Task details: Search term "agent": please copy every line of the records below that contains it.

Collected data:
------------------------

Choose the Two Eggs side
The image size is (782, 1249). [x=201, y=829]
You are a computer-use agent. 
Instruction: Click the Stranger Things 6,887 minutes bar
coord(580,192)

------------------------

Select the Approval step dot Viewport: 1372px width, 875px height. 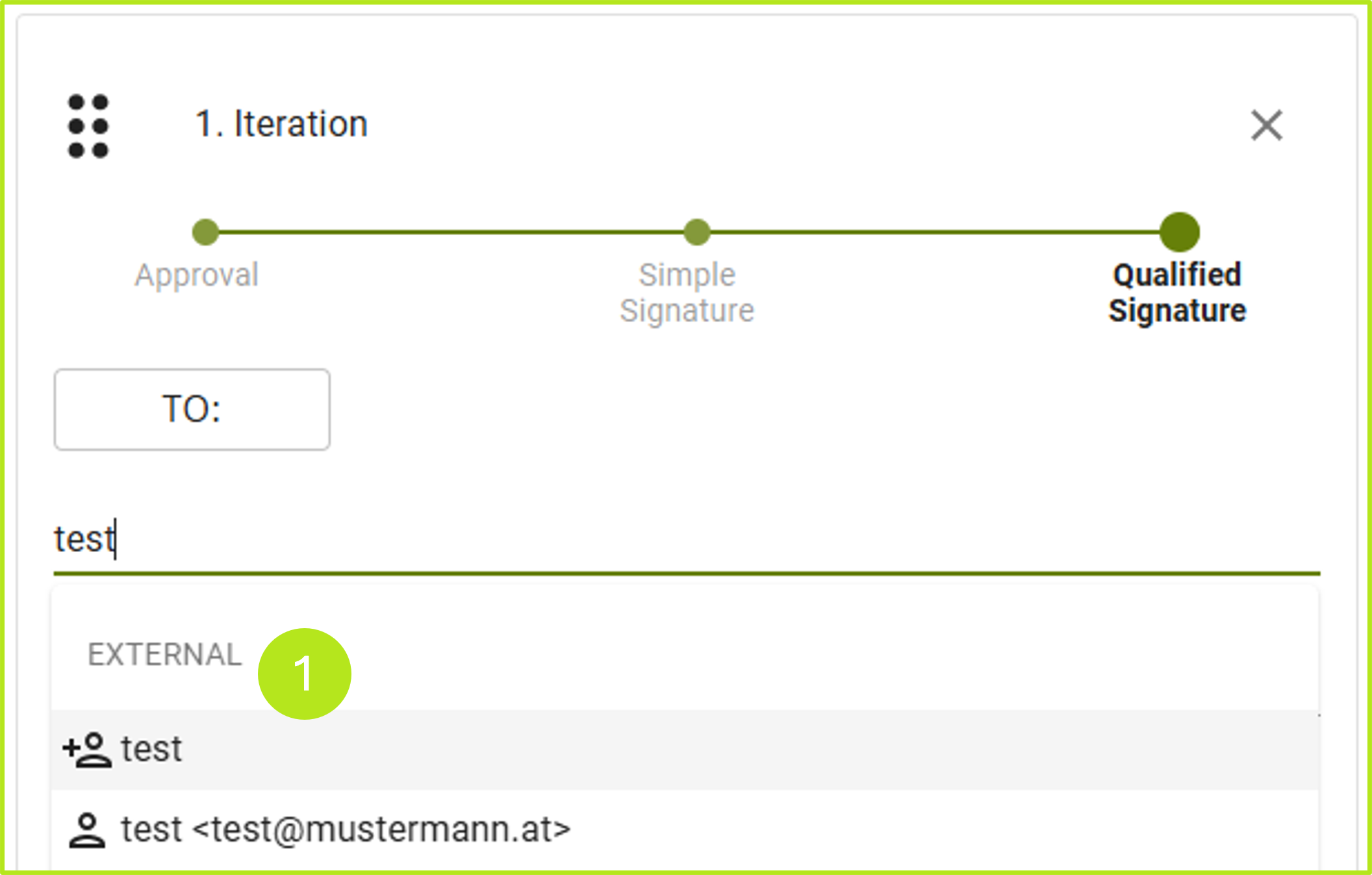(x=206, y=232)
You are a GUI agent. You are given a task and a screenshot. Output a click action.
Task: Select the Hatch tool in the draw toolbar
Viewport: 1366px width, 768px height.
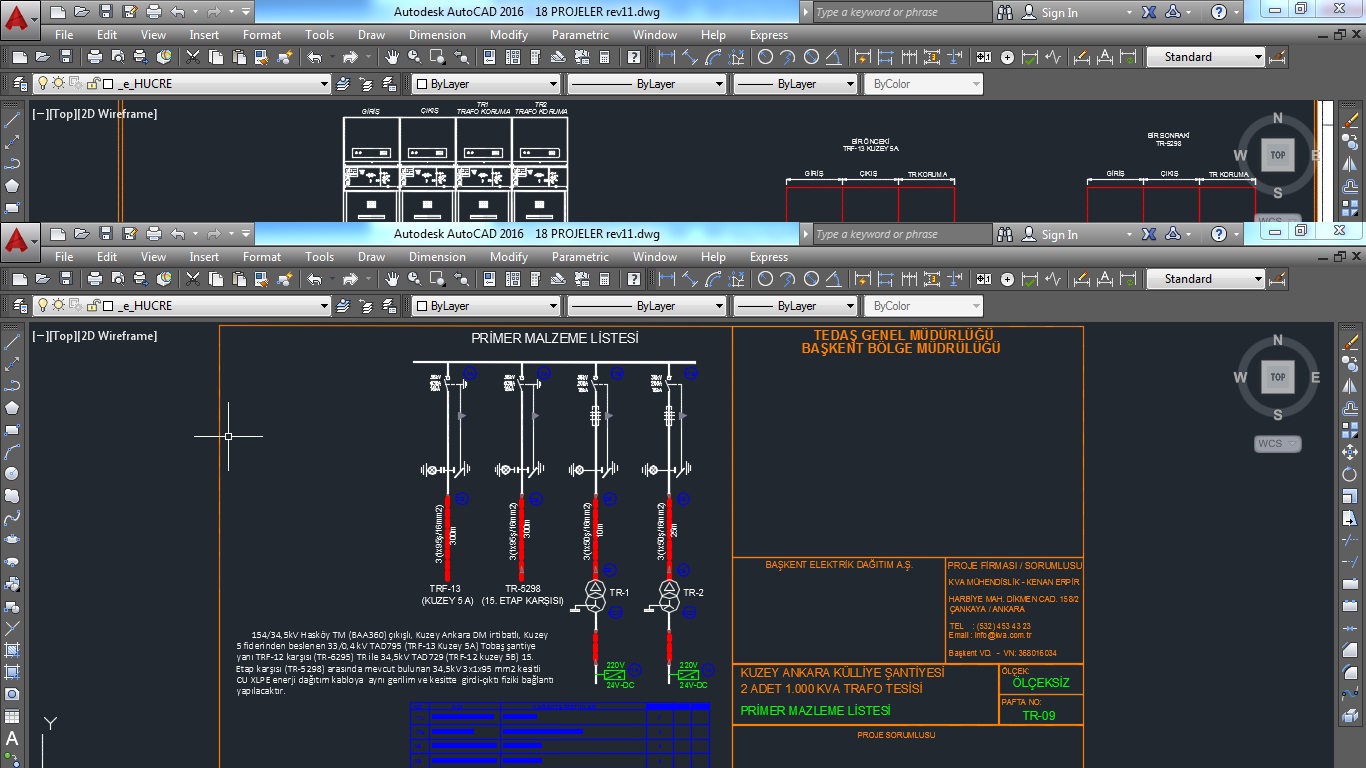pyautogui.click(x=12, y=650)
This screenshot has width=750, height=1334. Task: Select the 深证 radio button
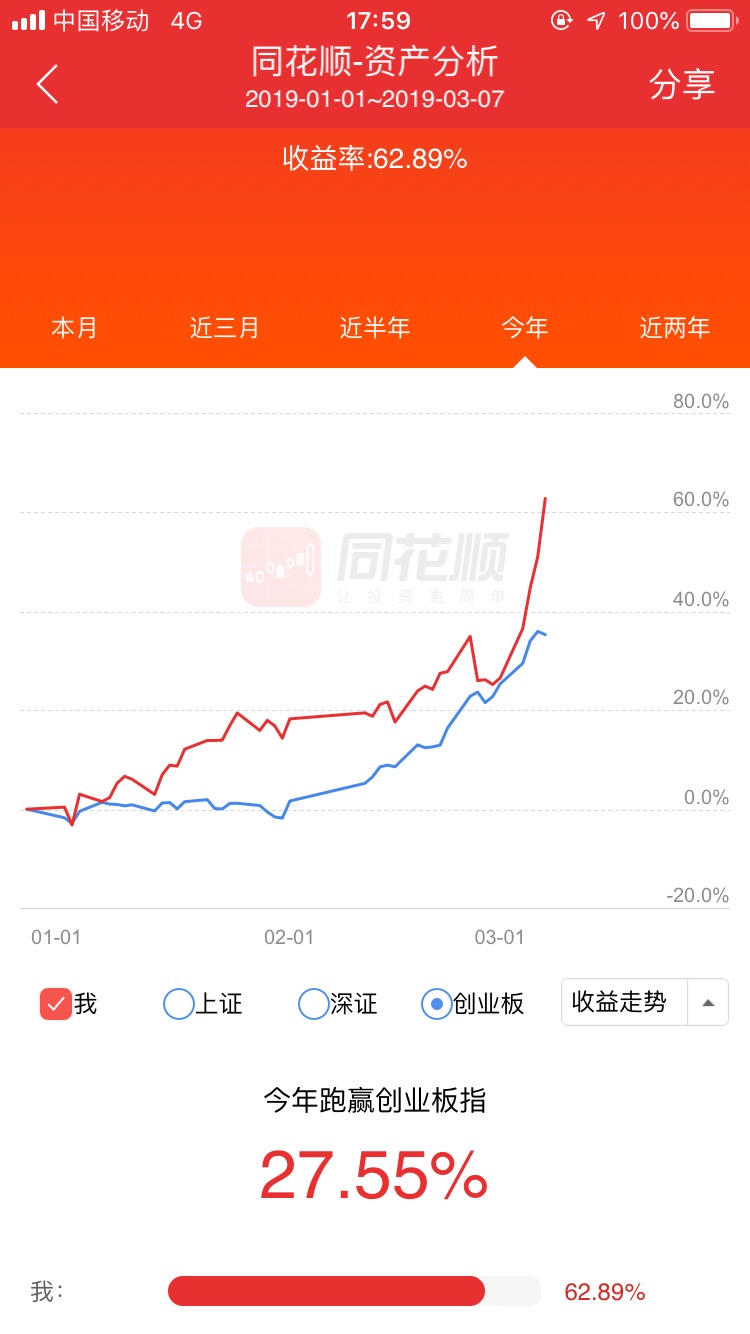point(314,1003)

------------------------

Result of this exercise:
You are a computer-use agent. 
You are a GUI agent. You are given a task and a screenshot. Output a click action.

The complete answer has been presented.